[Your assignment]:
How many lines below contain the word "checkbox"? Reply solely with the number.

..............................

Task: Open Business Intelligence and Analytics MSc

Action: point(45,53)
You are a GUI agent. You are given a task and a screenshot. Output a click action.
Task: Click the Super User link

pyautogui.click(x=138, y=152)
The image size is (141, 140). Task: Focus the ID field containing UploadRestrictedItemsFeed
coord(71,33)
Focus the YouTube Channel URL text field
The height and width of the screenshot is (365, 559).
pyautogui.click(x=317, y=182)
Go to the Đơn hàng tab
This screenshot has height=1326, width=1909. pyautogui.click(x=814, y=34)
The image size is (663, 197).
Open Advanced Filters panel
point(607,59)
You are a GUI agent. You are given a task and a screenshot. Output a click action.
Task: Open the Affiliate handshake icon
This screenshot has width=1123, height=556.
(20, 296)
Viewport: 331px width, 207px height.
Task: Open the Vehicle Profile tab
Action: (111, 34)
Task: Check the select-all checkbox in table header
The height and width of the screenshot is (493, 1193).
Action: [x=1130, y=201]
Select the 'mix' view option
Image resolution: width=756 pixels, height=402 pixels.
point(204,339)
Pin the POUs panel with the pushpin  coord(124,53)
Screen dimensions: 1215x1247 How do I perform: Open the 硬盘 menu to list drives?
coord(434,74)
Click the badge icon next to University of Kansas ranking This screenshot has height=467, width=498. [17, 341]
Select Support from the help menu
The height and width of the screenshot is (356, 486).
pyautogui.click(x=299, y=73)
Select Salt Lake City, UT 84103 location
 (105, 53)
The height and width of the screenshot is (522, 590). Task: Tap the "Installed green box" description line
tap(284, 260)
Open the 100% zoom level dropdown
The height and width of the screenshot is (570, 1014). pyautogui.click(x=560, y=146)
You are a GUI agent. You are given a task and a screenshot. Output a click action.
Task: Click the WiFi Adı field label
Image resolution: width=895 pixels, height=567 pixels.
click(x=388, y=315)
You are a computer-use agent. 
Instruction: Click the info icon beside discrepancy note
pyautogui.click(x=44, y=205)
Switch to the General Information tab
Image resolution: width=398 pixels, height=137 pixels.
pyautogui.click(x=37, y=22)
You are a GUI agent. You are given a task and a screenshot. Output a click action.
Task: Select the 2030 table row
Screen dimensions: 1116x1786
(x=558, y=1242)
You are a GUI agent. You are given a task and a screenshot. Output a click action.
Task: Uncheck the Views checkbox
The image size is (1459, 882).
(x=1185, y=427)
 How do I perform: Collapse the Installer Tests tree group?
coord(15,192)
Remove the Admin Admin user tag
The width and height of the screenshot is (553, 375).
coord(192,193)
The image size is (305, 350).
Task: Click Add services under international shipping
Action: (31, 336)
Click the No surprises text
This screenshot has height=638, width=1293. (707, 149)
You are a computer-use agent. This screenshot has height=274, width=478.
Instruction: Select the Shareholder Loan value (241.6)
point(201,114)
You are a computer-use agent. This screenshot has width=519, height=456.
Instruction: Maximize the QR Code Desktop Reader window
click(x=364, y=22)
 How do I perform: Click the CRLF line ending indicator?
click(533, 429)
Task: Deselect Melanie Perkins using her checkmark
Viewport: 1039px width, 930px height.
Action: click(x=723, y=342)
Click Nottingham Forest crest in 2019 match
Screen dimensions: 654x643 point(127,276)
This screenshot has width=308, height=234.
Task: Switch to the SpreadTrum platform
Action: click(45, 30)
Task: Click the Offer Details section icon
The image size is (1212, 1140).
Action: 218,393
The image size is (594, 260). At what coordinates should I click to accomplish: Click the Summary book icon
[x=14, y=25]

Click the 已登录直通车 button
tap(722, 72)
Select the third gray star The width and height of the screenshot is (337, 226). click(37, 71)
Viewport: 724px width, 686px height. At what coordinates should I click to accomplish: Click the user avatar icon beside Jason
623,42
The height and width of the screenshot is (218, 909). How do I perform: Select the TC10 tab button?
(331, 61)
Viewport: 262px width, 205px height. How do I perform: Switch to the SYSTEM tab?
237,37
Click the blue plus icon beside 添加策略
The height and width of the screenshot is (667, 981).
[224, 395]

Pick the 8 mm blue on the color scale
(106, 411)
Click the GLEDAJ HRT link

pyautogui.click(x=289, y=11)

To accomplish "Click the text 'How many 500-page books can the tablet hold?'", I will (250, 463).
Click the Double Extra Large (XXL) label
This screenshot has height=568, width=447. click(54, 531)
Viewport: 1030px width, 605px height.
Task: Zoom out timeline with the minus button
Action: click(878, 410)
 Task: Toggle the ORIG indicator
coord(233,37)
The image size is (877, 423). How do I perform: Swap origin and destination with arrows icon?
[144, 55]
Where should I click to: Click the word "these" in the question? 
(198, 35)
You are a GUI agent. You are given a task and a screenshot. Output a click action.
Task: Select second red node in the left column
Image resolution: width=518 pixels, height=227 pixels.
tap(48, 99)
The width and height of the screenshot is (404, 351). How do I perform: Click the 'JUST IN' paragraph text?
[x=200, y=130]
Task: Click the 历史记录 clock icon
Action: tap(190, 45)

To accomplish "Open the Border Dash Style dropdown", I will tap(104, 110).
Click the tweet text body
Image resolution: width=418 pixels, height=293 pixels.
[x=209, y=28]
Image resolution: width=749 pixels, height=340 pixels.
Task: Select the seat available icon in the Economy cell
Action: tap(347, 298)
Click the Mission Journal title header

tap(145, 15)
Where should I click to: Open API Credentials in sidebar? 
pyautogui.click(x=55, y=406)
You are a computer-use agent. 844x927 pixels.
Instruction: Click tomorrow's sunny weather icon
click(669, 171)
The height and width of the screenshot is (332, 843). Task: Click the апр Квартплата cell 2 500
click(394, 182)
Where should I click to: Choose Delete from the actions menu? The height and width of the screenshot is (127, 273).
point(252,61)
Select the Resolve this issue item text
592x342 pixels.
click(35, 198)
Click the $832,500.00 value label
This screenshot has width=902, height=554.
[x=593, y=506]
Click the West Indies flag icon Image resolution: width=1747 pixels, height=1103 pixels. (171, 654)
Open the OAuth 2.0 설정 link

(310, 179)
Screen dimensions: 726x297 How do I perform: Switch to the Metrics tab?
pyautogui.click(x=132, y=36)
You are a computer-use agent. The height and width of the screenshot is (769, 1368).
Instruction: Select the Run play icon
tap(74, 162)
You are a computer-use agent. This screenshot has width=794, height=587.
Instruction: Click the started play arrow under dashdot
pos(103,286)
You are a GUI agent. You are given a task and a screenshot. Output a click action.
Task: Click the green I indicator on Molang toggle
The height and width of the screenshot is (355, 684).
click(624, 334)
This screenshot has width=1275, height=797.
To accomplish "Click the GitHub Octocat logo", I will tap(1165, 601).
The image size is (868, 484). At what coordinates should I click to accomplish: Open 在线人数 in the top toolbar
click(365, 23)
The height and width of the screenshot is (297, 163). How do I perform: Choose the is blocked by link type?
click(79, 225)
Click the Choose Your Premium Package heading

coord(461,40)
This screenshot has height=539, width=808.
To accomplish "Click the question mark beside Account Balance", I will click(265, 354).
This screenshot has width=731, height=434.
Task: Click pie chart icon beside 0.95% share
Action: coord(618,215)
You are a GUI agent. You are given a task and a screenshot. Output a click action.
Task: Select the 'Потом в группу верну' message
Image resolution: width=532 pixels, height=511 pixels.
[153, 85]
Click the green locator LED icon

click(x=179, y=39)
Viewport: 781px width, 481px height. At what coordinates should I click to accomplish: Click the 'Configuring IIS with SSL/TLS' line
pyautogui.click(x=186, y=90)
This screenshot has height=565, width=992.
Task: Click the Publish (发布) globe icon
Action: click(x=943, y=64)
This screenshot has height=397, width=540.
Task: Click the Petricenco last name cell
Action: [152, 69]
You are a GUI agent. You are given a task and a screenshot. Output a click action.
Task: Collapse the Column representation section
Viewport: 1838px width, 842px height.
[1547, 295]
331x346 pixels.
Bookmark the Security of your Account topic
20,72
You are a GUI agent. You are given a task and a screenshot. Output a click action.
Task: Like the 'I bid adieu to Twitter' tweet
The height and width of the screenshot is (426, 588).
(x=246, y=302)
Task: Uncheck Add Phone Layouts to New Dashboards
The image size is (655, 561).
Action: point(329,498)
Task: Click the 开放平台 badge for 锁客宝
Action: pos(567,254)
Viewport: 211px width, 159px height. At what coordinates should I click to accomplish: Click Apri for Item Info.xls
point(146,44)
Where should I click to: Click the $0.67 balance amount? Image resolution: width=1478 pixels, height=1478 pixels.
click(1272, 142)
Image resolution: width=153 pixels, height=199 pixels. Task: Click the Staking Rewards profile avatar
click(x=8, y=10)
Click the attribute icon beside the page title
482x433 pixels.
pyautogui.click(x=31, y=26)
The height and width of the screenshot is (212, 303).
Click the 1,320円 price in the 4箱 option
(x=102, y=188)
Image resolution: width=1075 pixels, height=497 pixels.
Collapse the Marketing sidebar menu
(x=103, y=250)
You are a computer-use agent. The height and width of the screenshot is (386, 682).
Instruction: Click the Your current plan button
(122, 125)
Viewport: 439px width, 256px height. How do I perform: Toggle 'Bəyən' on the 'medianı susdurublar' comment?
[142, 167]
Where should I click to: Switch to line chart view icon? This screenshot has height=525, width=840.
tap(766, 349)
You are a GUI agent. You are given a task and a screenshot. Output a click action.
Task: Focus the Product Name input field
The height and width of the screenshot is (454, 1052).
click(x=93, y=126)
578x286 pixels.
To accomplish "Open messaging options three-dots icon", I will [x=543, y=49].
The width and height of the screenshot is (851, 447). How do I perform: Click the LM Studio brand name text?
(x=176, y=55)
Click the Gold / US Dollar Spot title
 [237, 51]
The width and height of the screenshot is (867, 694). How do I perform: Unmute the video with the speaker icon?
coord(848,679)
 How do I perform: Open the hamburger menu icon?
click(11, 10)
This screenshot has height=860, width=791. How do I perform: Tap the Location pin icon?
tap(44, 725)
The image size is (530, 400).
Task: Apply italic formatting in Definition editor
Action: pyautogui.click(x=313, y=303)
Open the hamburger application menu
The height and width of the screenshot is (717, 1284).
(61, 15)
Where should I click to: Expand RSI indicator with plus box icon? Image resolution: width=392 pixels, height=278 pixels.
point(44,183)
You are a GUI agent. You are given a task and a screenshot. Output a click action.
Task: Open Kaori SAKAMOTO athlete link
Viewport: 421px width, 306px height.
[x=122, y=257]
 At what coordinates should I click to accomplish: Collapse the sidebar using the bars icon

..............................

[Task solution]:
2